Fitting, fixing and adjusting roller blinds is a simple operation but one which does require some accurate measurement.
Firstly measure your window opening. If the roller blind is to be fitted to the outside and hang over the entire opening then allow a suitable overhang either side of the window reveals.
We suggest, when fitting or fixing to the wall face you allow 50mm either side of the opening size and always measure to make sure the distance either side of the window is exactly the same. If fitting the blind inside the window opening allow some distance (we suggest 25mm each side) between the edge of the blind and the window reveal.
Many roller blinds allow for the end user to cut them down to size and in the instructions most suggest doing this with a junior hacksaw.
We do not think this is the best idea as it always leaves a jagged edge to your blind. Cutting a roller blind down should be done by opening the blind out completely and cutting the fabric all the way up with a hobby knife. The roller itself (usually cardboard or plastic) can then be cut with a junior hacksaw. The result is a much neater cut.

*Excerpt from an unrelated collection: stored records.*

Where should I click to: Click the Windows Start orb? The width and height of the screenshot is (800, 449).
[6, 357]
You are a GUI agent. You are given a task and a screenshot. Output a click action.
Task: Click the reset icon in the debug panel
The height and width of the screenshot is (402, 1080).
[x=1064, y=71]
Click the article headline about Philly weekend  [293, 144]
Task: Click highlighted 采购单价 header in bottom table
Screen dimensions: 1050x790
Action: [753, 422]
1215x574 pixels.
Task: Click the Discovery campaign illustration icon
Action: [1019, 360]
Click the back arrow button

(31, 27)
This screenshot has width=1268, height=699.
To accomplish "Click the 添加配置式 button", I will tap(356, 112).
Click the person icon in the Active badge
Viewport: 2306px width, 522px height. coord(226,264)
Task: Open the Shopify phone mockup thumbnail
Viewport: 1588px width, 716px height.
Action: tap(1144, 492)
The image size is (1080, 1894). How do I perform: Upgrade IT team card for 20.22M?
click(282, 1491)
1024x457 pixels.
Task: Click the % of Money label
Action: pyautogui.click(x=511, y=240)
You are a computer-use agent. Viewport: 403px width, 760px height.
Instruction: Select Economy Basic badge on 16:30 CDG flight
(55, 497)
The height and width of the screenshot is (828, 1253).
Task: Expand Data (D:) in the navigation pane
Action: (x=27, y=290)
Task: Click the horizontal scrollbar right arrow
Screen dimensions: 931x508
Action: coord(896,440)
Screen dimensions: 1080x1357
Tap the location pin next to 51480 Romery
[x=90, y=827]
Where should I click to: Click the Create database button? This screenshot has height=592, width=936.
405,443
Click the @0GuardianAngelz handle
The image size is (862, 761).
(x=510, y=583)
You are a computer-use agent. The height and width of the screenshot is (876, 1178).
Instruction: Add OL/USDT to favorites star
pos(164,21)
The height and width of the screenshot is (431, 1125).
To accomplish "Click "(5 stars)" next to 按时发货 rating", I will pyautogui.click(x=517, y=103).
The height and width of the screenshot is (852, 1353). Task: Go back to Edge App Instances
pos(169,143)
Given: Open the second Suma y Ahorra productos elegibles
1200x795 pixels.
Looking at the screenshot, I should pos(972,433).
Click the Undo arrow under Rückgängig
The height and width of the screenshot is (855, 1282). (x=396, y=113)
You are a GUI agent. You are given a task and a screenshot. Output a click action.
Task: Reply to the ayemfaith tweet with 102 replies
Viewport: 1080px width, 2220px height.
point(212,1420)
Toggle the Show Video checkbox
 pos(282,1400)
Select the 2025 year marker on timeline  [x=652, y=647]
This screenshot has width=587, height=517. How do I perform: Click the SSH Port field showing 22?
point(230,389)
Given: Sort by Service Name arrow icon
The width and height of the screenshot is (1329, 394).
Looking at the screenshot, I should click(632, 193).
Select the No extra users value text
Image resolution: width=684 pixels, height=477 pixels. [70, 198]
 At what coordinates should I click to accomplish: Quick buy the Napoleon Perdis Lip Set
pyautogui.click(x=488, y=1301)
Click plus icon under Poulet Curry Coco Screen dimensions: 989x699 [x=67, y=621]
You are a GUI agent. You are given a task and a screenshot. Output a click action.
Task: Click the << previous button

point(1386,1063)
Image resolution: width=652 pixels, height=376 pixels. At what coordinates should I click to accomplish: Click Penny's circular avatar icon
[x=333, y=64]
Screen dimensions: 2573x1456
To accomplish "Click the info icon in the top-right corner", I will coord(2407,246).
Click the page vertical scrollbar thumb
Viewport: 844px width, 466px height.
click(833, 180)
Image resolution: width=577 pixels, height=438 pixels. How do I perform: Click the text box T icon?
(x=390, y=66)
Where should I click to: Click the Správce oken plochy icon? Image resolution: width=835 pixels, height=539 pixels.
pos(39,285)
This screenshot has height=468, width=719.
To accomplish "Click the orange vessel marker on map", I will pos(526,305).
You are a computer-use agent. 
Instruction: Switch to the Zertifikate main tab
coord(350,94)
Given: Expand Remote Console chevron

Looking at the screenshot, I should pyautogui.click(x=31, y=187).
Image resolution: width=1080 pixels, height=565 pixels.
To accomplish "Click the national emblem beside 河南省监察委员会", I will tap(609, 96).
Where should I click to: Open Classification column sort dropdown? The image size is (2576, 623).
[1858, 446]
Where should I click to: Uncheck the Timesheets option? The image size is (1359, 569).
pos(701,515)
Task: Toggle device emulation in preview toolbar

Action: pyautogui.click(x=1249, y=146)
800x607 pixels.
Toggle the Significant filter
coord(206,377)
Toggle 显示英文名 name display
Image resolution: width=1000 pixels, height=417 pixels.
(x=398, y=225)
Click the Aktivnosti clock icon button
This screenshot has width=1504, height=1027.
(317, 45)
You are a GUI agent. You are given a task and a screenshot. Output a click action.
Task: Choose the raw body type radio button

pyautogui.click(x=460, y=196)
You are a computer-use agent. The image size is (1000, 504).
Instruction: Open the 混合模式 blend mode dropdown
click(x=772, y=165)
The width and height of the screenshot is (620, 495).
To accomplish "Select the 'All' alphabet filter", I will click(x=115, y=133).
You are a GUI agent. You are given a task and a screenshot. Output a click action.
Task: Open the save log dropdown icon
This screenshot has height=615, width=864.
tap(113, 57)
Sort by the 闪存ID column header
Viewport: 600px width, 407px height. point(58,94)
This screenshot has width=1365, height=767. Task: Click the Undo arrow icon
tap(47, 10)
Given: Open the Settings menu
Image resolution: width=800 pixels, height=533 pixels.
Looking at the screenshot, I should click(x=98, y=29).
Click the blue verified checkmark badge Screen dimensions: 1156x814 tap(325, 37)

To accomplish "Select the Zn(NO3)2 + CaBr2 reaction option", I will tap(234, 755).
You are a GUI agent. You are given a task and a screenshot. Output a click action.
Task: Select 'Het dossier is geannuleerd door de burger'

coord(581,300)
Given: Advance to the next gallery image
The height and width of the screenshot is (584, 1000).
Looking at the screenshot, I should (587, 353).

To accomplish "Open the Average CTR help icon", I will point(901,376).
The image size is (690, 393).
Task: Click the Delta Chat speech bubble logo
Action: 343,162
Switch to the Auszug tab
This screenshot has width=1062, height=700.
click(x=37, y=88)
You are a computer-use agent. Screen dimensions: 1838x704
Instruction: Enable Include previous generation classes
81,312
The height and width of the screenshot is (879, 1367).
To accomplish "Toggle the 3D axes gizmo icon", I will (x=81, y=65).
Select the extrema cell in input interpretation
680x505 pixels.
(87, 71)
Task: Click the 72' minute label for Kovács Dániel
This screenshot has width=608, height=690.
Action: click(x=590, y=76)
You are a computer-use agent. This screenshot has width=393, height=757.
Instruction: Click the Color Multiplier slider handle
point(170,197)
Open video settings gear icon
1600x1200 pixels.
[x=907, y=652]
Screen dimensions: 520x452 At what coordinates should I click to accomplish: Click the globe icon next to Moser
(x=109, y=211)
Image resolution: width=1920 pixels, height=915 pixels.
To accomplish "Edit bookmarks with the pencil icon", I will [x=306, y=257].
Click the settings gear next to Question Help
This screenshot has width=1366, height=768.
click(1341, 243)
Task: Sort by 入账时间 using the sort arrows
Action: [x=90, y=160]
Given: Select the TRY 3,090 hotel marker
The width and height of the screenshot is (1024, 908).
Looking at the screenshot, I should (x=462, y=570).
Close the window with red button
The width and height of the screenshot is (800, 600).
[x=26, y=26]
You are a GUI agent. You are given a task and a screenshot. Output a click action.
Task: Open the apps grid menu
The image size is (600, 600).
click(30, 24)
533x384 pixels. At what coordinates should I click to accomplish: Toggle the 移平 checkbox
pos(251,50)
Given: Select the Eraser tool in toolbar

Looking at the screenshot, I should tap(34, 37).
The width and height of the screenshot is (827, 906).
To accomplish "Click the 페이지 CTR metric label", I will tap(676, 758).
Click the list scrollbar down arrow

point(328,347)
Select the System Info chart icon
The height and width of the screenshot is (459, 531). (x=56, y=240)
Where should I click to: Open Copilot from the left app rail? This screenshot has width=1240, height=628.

All roller blinds come with two different end pieces. We have not included images here as they may not be the same with your blind. One end is for the chain or pull chord, the other is a fixed bracket.
The instructions for your particular blind will make it clear which one is which. Fit the brackets to each end of the blind just so you can see, before you drill any holes, where each one sits and how it works.
Push the chain operation unit into the appropriate end of the blind and the idle unit into the other. Measure between them using the instructions as a guide as long as you have not cut the blind. Find the appropriate fixing bracket for the chain end and, using the guidelines above, mark its position with a pencil.
Drill pilot holes (see our related projects section left) for the screws and fix the first bracket. Push the blind into this bracket and hold the remaining bracket in position. Mark this position with a pencil.
Drill the pilot holes and fix the last bracket. Fit the blind into the brackets.
In our site example you can see that the client wanted 3 small roller blinds in the opening to allow for the sun travelling across her window. By altering each one slightly during a sunny day she can now have permanent daylight, without being blinded by the sun from any angle. Incidentally the cost of 3 small blinds was cheaper than the cost of 1 large one for the opening!